The election is four weeks from today, and it’s not exactly a secret that McCain’s team is trying to pull out every bit of ammunition it can use to turn things around. That’s why they just remembered this weekend that Obama had some dealings with Bill Ayers, the former member of a militant Vietnam War protest group that was blamed for several bombings. In bringing up the episode on McCain’s behalf, Sarah Palin has even been citing a weekend story in The New York Times, McCain’s least-favorite paper.
Of course, the same story concluded that while Obama has “played down his contacts” with Ayers, “the two men do not appear to have been close.” Although Obama exaggerated McCain’s role in the “Keating Five” scandal — in his campaign’s instant response to the Ayers charges — it was nowhere near the level of exaggeration of suggesting that Obama was “palling around” with terrorists.

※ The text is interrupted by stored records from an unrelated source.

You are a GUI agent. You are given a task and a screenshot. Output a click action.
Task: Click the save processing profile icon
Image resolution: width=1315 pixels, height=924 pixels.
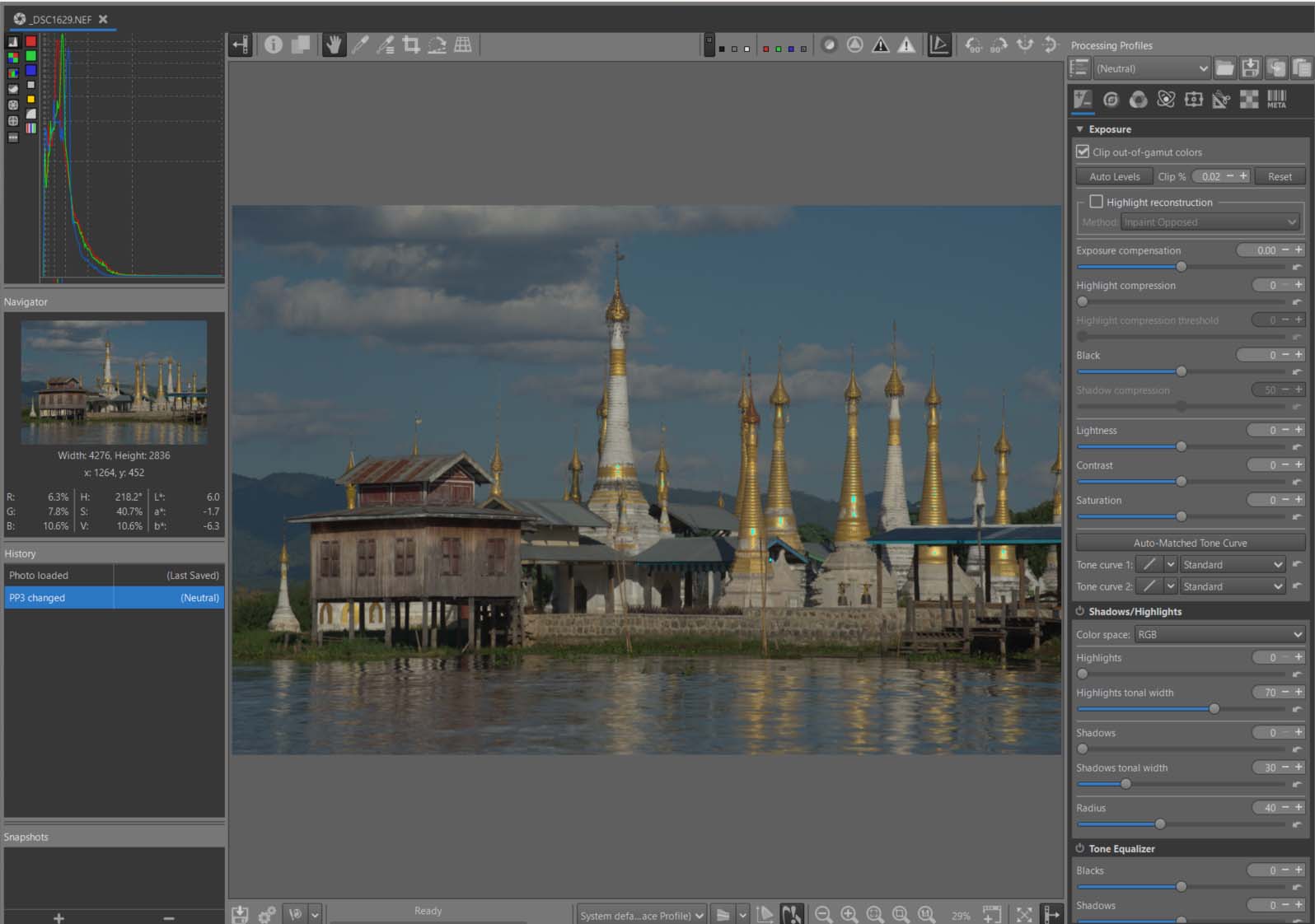pos(1250,68)
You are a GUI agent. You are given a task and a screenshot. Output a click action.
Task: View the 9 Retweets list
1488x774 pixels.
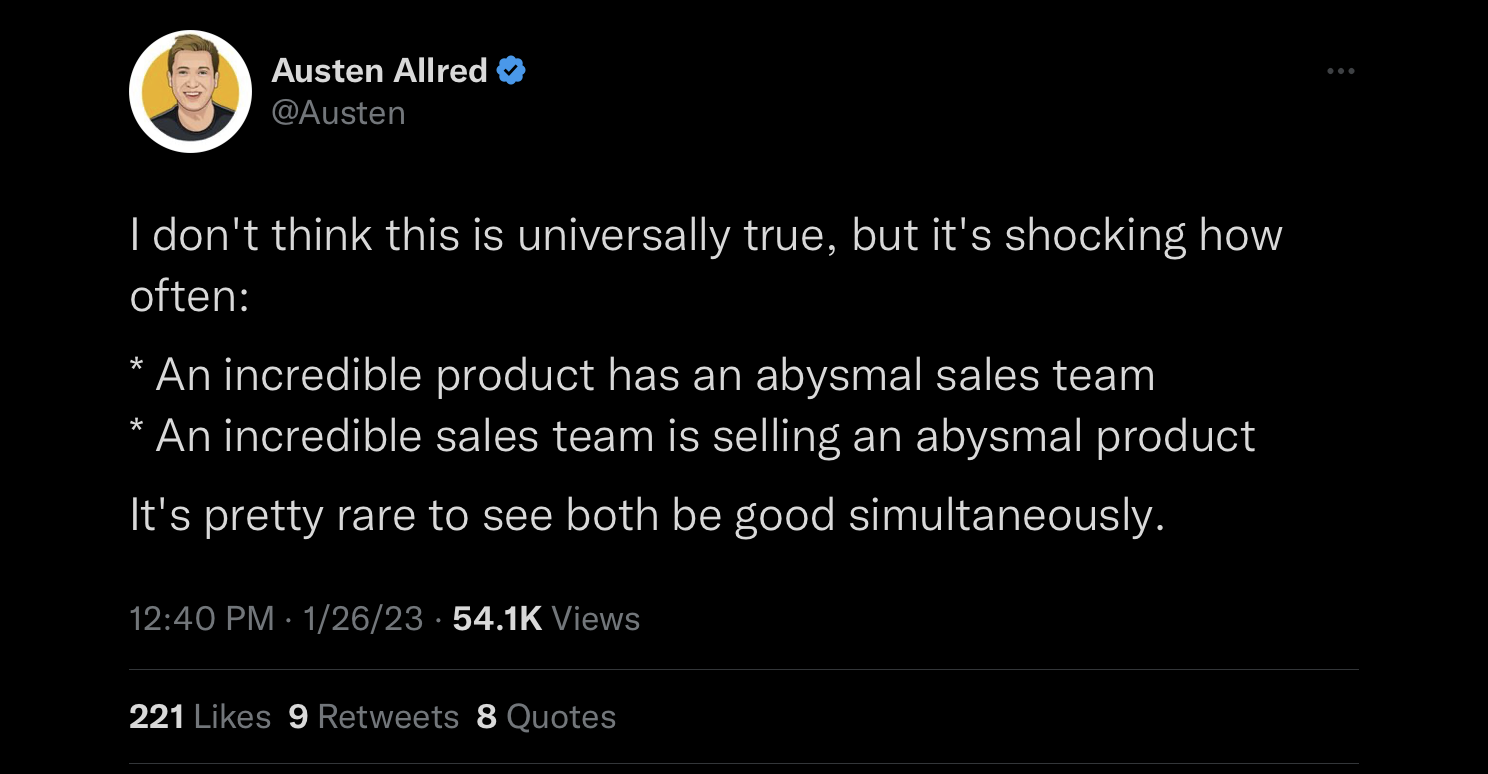[x=373, y=717]
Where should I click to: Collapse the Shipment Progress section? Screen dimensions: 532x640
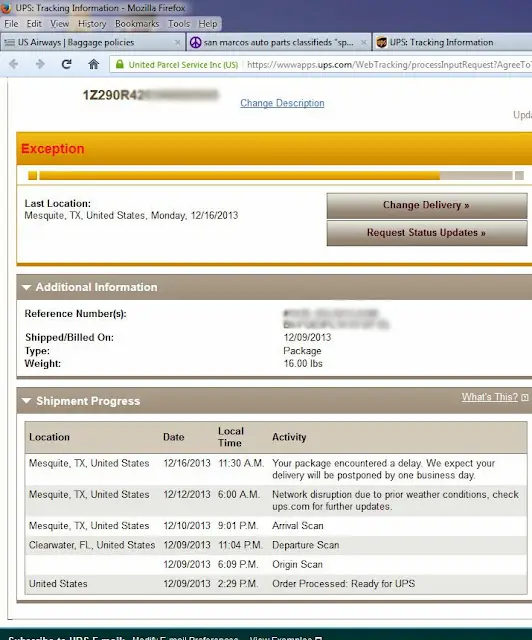click(27, 401)
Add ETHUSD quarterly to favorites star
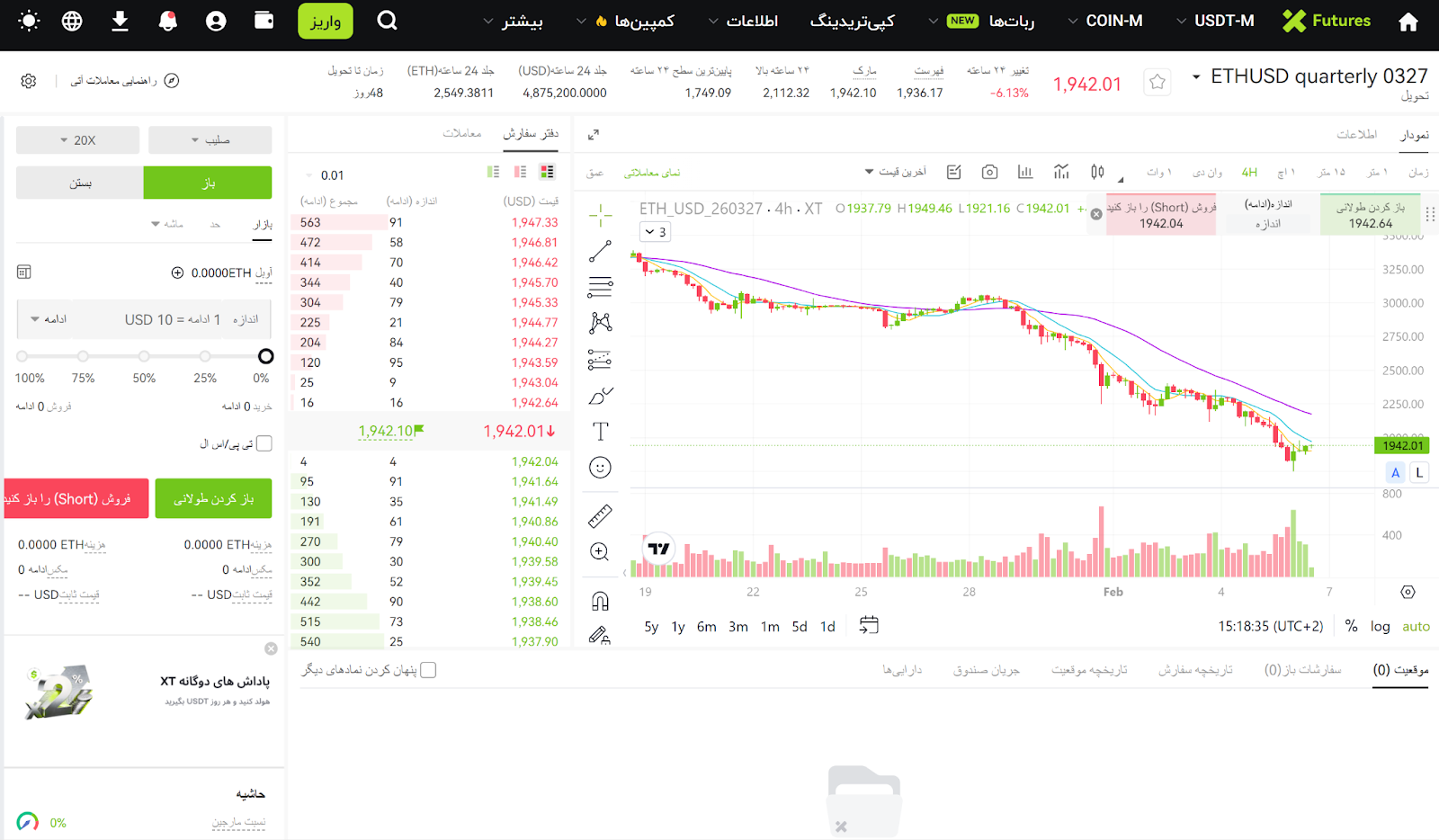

And then, when McCain turned back to the economy yesterday at a speech in Albuquerque, it was one of his angriest broadsides yet against Obama. “I guess he believes if a lie is big enough and repeated often enough it will be believed,” he said of Obama’s claims that he has opposed regulation that could have prevented the financial crisis. It’s undeniable that McCain has supported deregulation on most issues, but he argues that he had tried to regulate Fannie Mae and Freddie Mac while Obama did nothing. Fair enough, though the record suggests that McCain did a lot less than he says he did.
Right now, McCain is undoubtedly under a lot of pressure from his campaign team and all of his supporters to pound Obama as hard as it takes to win the election. So it’s worth pondering how McCain, with the benefit of a bit more distance, described his own political fortunes before he began his current race for the presidency.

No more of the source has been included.